Le billet d’humeur (6 h 57 – 12 septembre – sur l’application France Culture) de l’animateur des Matins de France Culture a suscité une forte protestation dont a rendu compte la médiatrice de Radio France. (Un entretien où il tente de s’expliquer est également disponible sur l’application).
La protestation vient de l’analogie qu’il propose dans ce billet d’humeur entre le « Je suis Charlie » du massacre de l’équipe rédactionnelle de Charlie Hebdo – 7 janvier 2015 – et le « Je suis Charlie » de l’assassinat de l’influenceur Charlie Kirk, un des porte-voix de D. Trump et du mouvement MAGA.

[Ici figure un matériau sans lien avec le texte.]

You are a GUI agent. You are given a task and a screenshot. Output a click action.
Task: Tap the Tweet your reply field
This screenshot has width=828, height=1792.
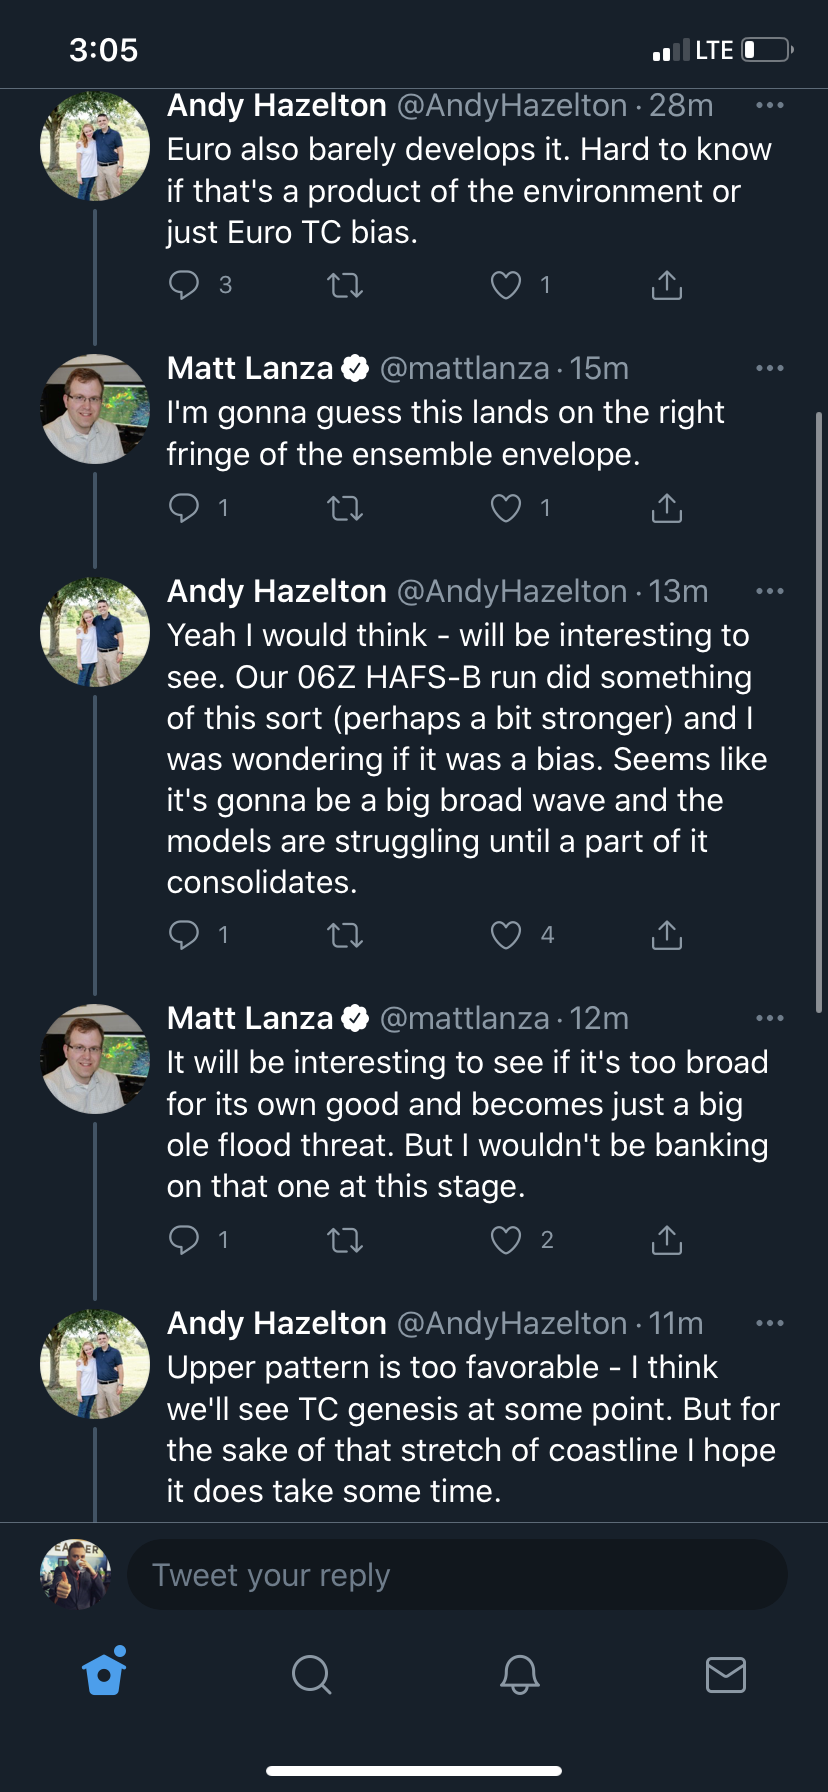tap(457, 1575)
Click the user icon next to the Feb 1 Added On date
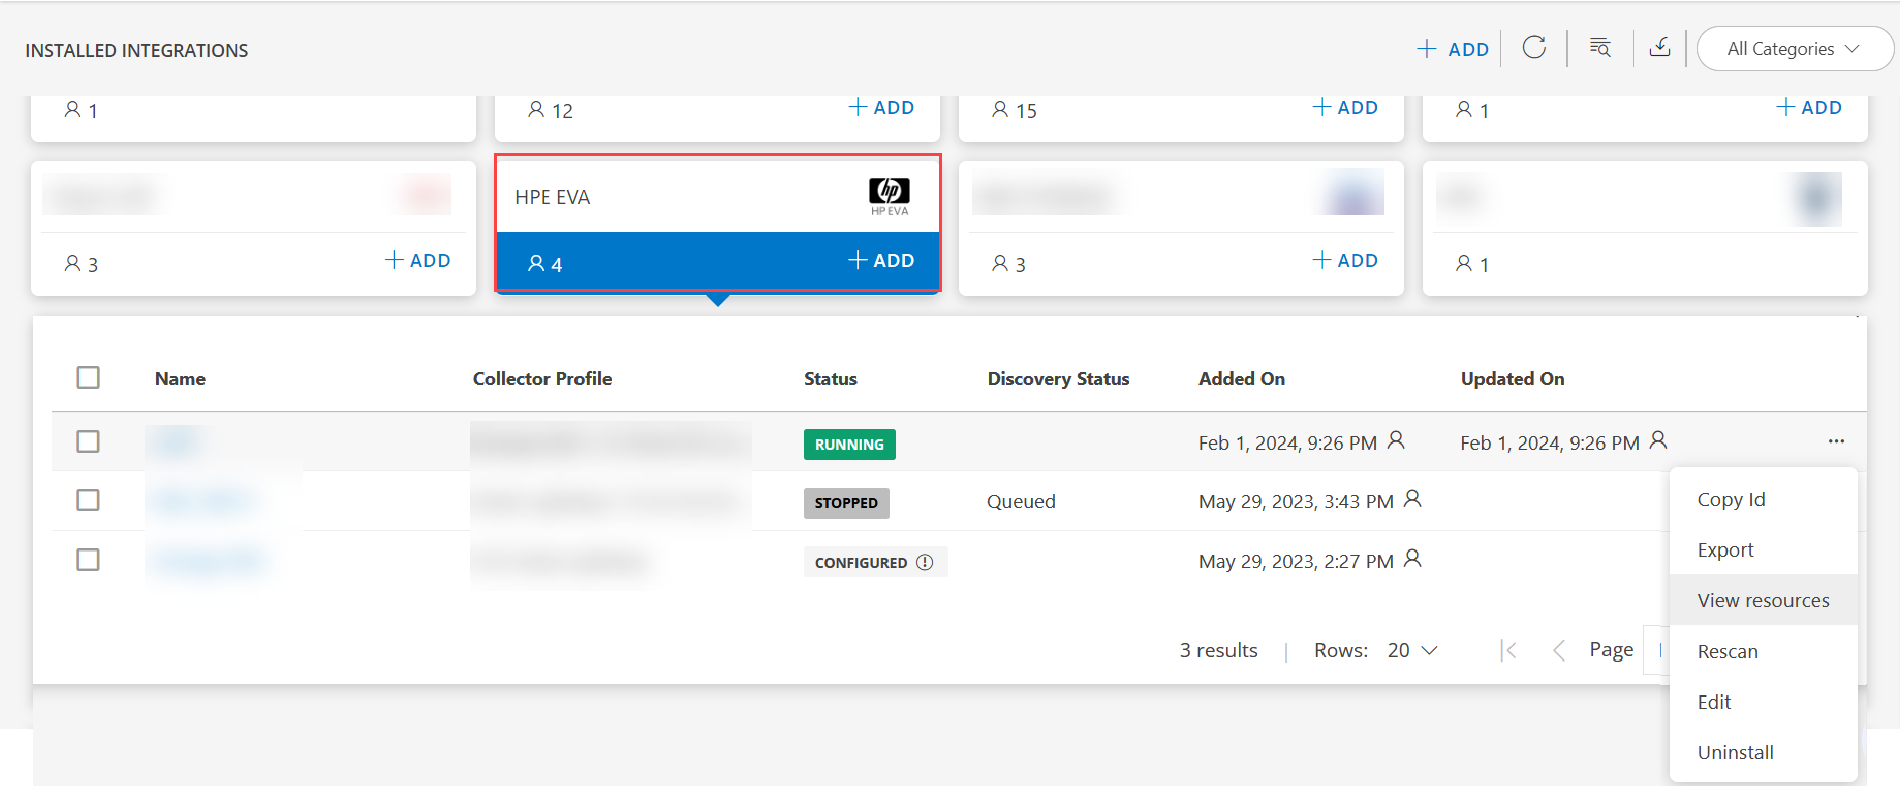1900x786 pixels. 1397,440
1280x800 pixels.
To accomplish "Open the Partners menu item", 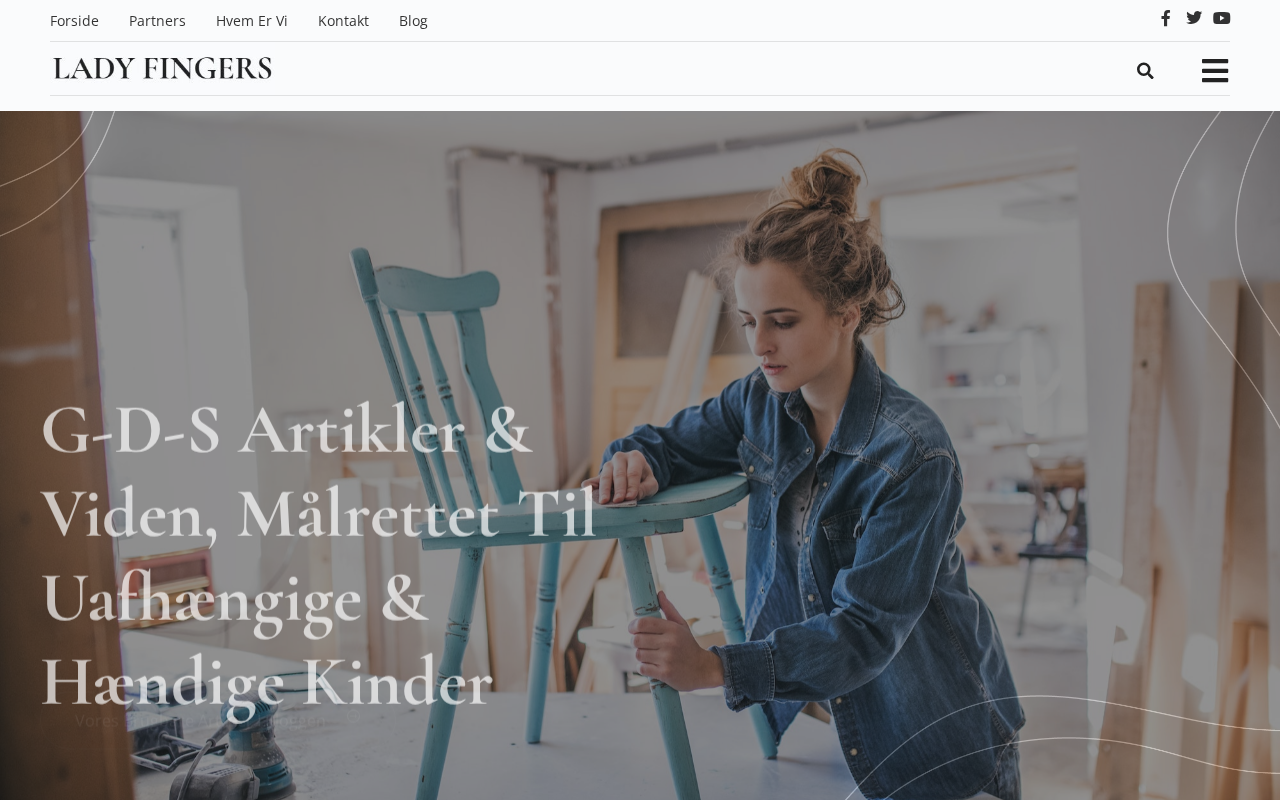I will pos(157,21).
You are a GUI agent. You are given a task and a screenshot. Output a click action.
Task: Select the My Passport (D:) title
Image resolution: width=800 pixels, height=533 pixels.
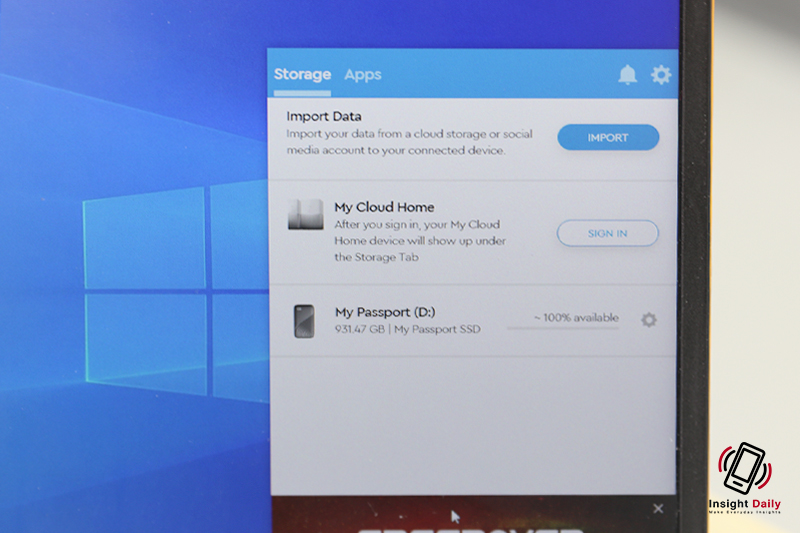tap(385, 312)
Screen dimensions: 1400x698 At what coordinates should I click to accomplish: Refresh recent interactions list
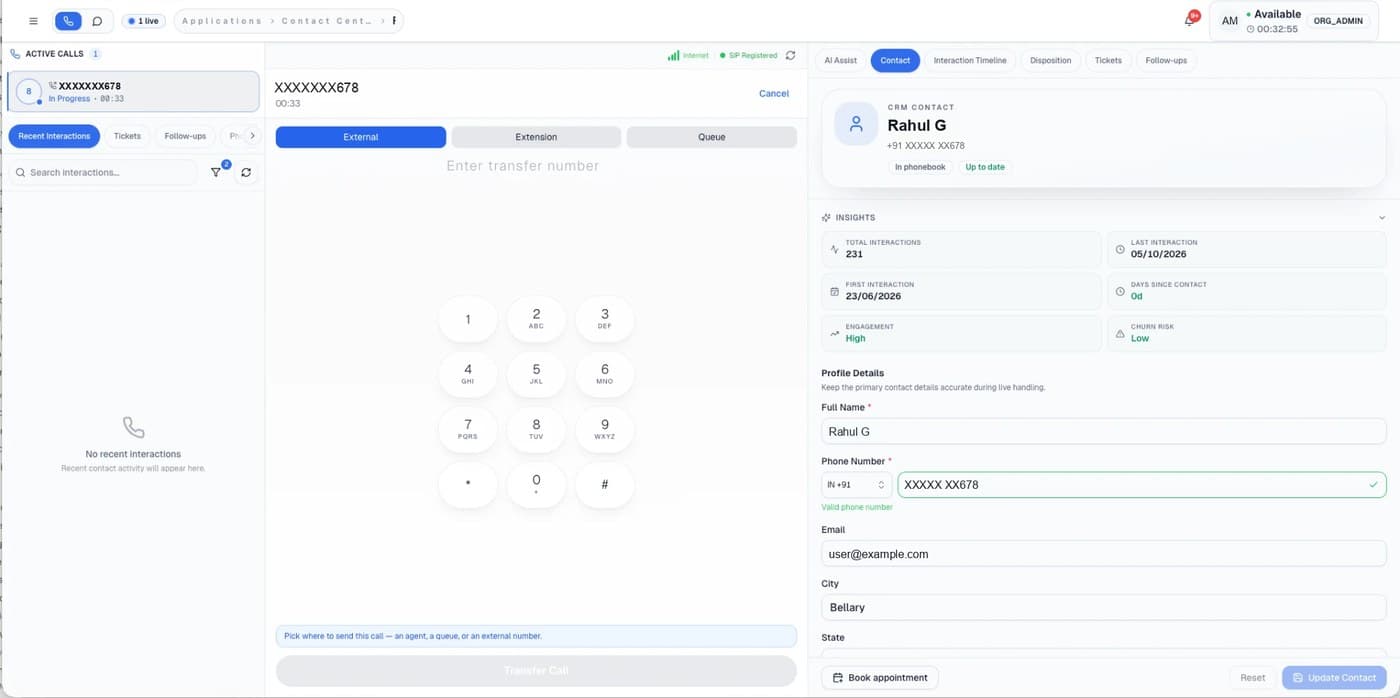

Extrait de ce billet où il justifie le rapprochement. « Charlie Hebdo est un journal satirique qui revendique le droit à l’humour mais cet humour n’est pas compris par tous. Beaucoup ont estimé qu’il s’agissait d’un humour violent, au style menaçant. Charlie Kirk a pris des positions honnies par la gauche, anti-trans, masculiniste, ultra-conservateur mais il n’a enfreint aucune loi américaine et était ouvert au dialogue même s’il avait plus d’un tour rhétorique dans son sac. Si nous sommes encore capables de dialoguer, c’est que c’est la parole qui domine, et la parole, aussi dure soit-elle, n’est pas la violence (…) Le vrai Charlie se bat pour l’opinion de l’autre et donc désormais le « Je suis Charlie » doit se conjuguer au pluriel ou bien se taire à jamais. »
C’est quand même étonnant de confusion.
1 – « Charlie Hebdo est » / « Charlie Kirk a » : d’un côté une identité (journal satirique), de l’autre une action (a pris des positions). Pourquoi pas l’identité pour le deuxième Charlie ?
2 – « positions honnies par la gauche » : est-ce que le discours politique d’exclusion, de stigmatisation et de haine – tel est bien le discours de D. Trump que prononce Ch. Kirk – est irrecevable par la seule gauche ? Le pape François avait dit son désaccord. Et est-ce que Ch. Kirk a « pris des positions » ou bien est-ce qu’il mène un combat idéologique et politique pour apporter de l’eau au moulin du pouvoir de D. Trump ? Charlie Hebdo, lui, crtique, à sa manière, tous les pouvoirs.
3 – « il n’a enfreint aucune loi américaine » est un argument de juriste alors qu’il s’agit d’un problème idéologique et politique. Dans ses campagnes électorales, Hitler n’avait pas enfreint les lois allemandes.
4 – « il était ouvert au dialogue » n’est pas corrigé par « le tour rhétorique dans son sac » qui ajoute au contraire le sourire adressé aux prestidigitateurs. (cf. Platon et les sophistes).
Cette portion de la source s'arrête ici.